Odnowienie 1 stycznia
Sytuacja – przynajmniej formalnie – zmieniła się z dniem 1 stycznia br., gdy pomoc została odnowiona. Dodajmy, że na ten rodzaj pomocy, Polsce w obecnym roku, przypada ok. 78 mln euro. Przy czym nie jest to efekt prostego dzielenia przez trzy (lata), dostępnego aktualnie limitu, a odstępstwo wynika z tego, że roczny limit w 2019 roku (z uwagi na ówczesne potrzeby), był zwiększony z 1 do 1,25 proc. rocznej produkcji (czyli podstawy naliczania). Na co zezwala unijne prawo. Natomiast zgodnie z aktualnym (14 stycznia br.), wskazaniem Systemu Rejestracji Pomocy Publicznej, obecne wykorzystanie limitu pomocy de minimis w rolnictwie wynosi 217 264 717,63 euro, co stanowi 73,42%.
Na co czeka Ministerstwo?
Styczeń jednak za pasem, a rolnicy którym po sierpniowym ubiegłorocznym wstrzymaniu do tej pory nie wypłacono pomocy suszowej, nadal czekają. Natomiast Ministerstwo Rolnictwa i Rozwoju Wsi jak do tej pory, w odróżnieniu od ubiegłych lat, nie podjęło jeszcze żadnych widocznych działań.
Rodzi się zatem pytanie, czy nie mamy tu do czynienia z jakąś nową strategią „odczekiwania”? Choćby np. po to, by w rozpoczynającym się roku nie wstrzymywać pomocy już w lecie?
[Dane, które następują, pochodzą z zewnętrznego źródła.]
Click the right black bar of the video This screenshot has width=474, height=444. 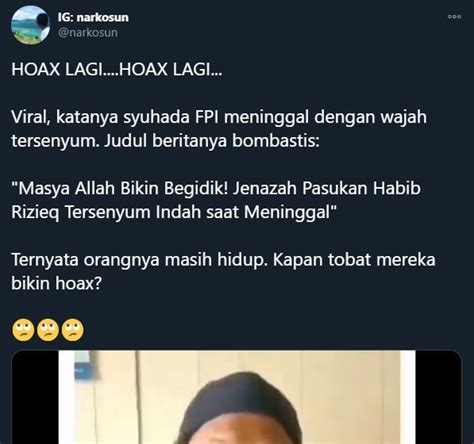(438, 397)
Kto wie? Miejmy jednak nadzieję, że tak nie jest, bo rolnicy którzy ucierpieli w skutek suszy, obecnie w wielu przypadkach, zmagają się jeszcze z problemami wynikającymi z pandemii koronawirusa, a w takiej sytuacji każda forma wsparcia jest bardzo ważna.
Źródła: MRiRW, SRPP, portal Komisji Europejskiej.